The backbone to the StratusML code-less environment is the use of a standardized API that all the ML artifacts (models, transforms, and evaluators) within the platform adhere to. All the ML artifacts within StratusML are wrapped against the API and containerized through Docker for distribution. These Docker containers hold all the code and necessary environment variables of the artifact, leaving it up to StratusML, and not the end-user, to handle the environment building prior to using the artifact.
StratusML takes advantage of this containerization technique for deploying the developed models to operations. For example, the Global Synthetic Weather Radar team is working on hardening synthetic weather radar models and deploying them to operations. The team can experiment with and train new iterations of the synthetic weather radar model within the platform. The containerized model is easily extracted and deployed to their operational environment, relying on the Docker container to setup the environment for the model to run.
NextGen has completed the first Research to Operations (R2O) transition of StratusML, deploying the platform to the Air Force Weather Cloud environment. The transition was an important step to expand StratusML, moving it from a research project to an operational ecosystem. Subsequently, the ML models developed using the platform, including contrail formation and aviation turbulence, are being transitioned to an operational testbed. The platform is customizable and portable to other cloud environments through our tailorable deployment scripts. StratusML provides a library of containerized models and data-processing tools readily deployed to any cloud environment through Kubernetes.
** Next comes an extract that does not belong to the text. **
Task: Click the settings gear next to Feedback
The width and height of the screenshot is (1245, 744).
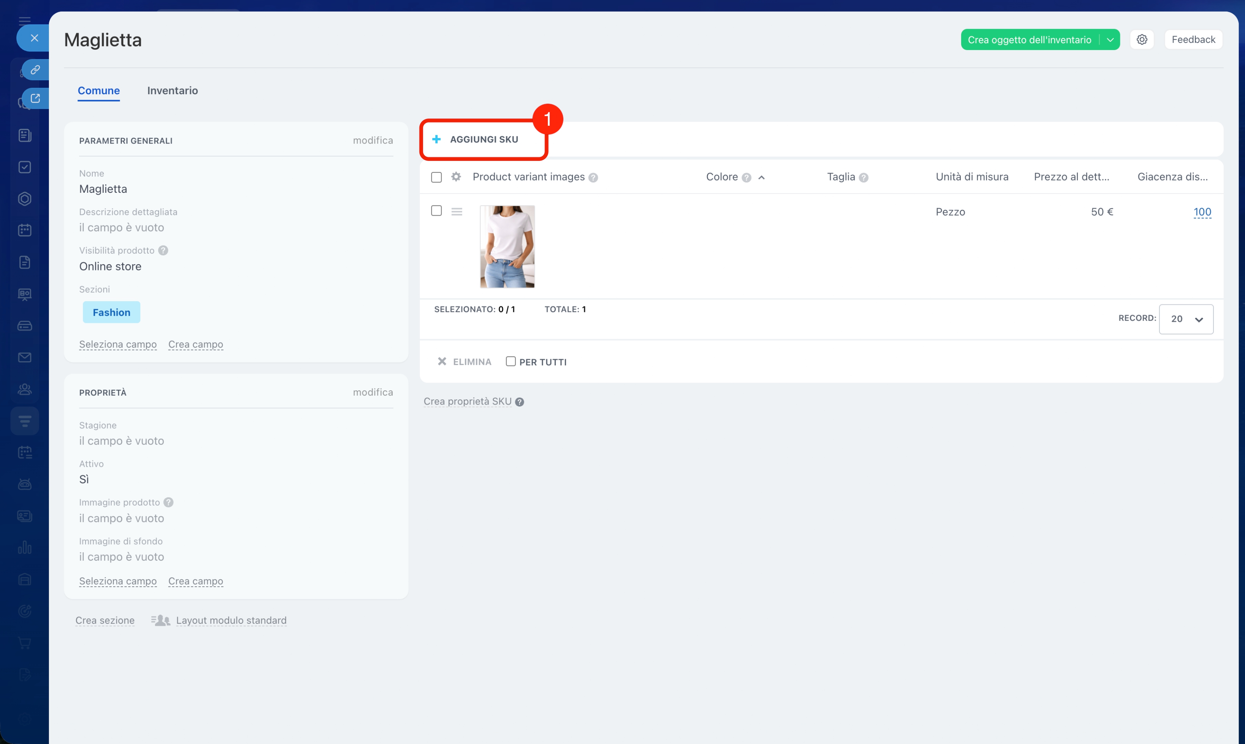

The platform and registered artifacts adhere to DoD cybersecurity standards (NIST RMF, ATO) and continuous cybersecurity scanning of the platform is performed through Continuous Integration/Continuous Delivery pipelines.
StratusML helps bridge the gap between DoD-mission SMEs and ML SMEs by providing a centralized, code-less platform to rapidly prototype state-of-the-art models using streamlined processes. This reduces the duplication of work and provides life-cycle management of ML artifacts to ensure reproducibility. StratusML allows for rapid experimentation and prototyping of ML techniques, accelerating the advancement of AI and ML across a variety of domains in the DoD -- most notably for aviation operational applications.